Ebook Theory of Fuzzy Computation Full Download. LianneCostello. Follow. 4 Download Fuzzy If-Then Rules in Computational Intelligence: Theory and Applications (The Springer. Elissapetropoulos. PDF Fuzzy If-Then Rules in Computational Intelligence: Theory and Applications (The Springer [Read Book] Fuzzy and Neuro-Fuzzy.

This book is intended as an introduction to fuzzy algebraic hyperstructures. As the first in its genre, it includes a number of topics, most of which reflect the authors’ past research and thus provides a starting point for future research directions.

The book is organized in five chapters. The. Fuzzy logic systems address the imprecision of the input and output variables directly by defining them with fuzzy numbers (and fuzzy sets) that can be expressed in linguistic terms (e.g., small, medium and large).

The basic configuration of the T–S system includes a fuzzy rule base, which consists of a collection of fuzzy IF–THEN rules in the following form (Wang, ; Zelinka and.

Smooth Extensions of Fuzzy If-Then Rule Bases Thomas Vetterlein. Pre-validation of a Fuzzy Model Farida Benmakrouha. Multiresolution Fuzzy Rule Systems Ricardo Ñanculef, Carlos Concha, Claudio Moraga, Héctor Allende. Fuzzy Clustering of Macroarray Data Olga Georgieva, Frank Klawonn, Elizabeth Härtig.

Edition: 1. Provides an in-depth and even treatment of the three pillars of computational intelligence and how they relate to one another This book covers the three fundamental topics that form the basis of computational intelligence: neural networks, fuzzy systems, and evolutionary computation.

The text focuses on inspiration, design, theory, and practical aspects of implementing procedures to solve real. Book Title. Computational Intelligence: Synergies of Fuzzy Logic, Neural Networks and Evolutionary Computing Siddique, N. and Adeli, H. () Neural Fuzzy Systems, in Computational Intelligence: Synergies of Fuzzy Logic, Neural Networks and Evolutionary Computing, John Wiley & Sons Ltd, Oxford, UK.
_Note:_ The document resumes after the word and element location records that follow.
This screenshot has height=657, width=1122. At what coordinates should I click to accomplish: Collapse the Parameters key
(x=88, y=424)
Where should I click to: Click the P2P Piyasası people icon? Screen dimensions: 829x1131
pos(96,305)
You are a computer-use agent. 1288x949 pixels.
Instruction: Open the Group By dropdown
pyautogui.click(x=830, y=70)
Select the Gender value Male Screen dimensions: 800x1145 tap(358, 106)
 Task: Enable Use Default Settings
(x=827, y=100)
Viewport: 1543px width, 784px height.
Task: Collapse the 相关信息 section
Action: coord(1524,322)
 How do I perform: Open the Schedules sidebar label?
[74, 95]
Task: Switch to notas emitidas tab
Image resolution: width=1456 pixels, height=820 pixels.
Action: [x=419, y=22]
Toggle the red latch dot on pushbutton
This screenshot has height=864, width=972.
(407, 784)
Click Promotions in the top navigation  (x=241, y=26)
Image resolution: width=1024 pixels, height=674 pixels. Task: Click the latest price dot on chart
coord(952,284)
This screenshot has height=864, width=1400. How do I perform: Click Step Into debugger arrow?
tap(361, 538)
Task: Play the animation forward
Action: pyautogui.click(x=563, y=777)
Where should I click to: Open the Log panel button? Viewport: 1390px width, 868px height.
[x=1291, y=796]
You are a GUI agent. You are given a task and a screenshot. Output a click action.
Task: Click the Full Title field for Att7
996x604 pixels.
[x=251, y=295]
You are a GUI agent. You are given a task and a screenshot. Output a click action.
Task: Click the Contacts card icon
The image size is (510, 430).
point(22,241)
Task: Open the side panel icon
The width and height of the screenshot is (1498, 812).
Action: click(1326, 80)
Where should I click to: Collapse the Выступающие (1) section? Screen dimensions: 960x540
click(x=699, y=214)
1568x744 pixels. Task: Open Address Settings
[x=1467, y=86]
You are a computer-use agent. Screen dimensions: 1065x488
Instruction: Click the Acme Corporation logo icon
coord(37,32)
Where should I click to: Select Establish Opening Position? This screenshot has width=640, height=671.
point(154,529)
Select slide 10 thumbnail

doi: /ch This book constitutes the refereed proceedings of the 9th Dortmund Fuzzy Days, held in Dortmund, Germany, The Fuzzy Days conference has established itself as an international forum for the discussion of new results in the field of Computational Intelligence. All the papers had to undergo a.

Ten years of,Fuzzy Days“ in Dortmund. What started as a relatively small workshop in has now become one of the best known smaller conferences on Computational Intelligence in the world. It fact. Computational Intelligence and Feature Selection provides readers with the background and fundamental ideas behind Feature Selection (FS), with an emphasis on techniques based on rough and fuzzy sets.

For readers who are less familiar with the subject, the book begins with an introduction to fuzzy set theory and fuzzy-rough set by: This book constitutes the refereed proceedings of the International Conference on Computational Intelligence held in Dortmund, Germany, as the 5th Fuzzy Days, in April Besides three invited contributions, the book presents 53 revised full papers selected from a total of submissions.

Also.Computational Intelligence: An Introduction, Second Edition offers an in-depth exploration into the adaptive mechanisms that enable intelligent behaviour in complex and changing environments.

The main focus of this text is centred on the computational modelling of biological and natural intelligent systems, encompassing swarm intelligence, fuzzy systems, artificial neutral networks, artificial.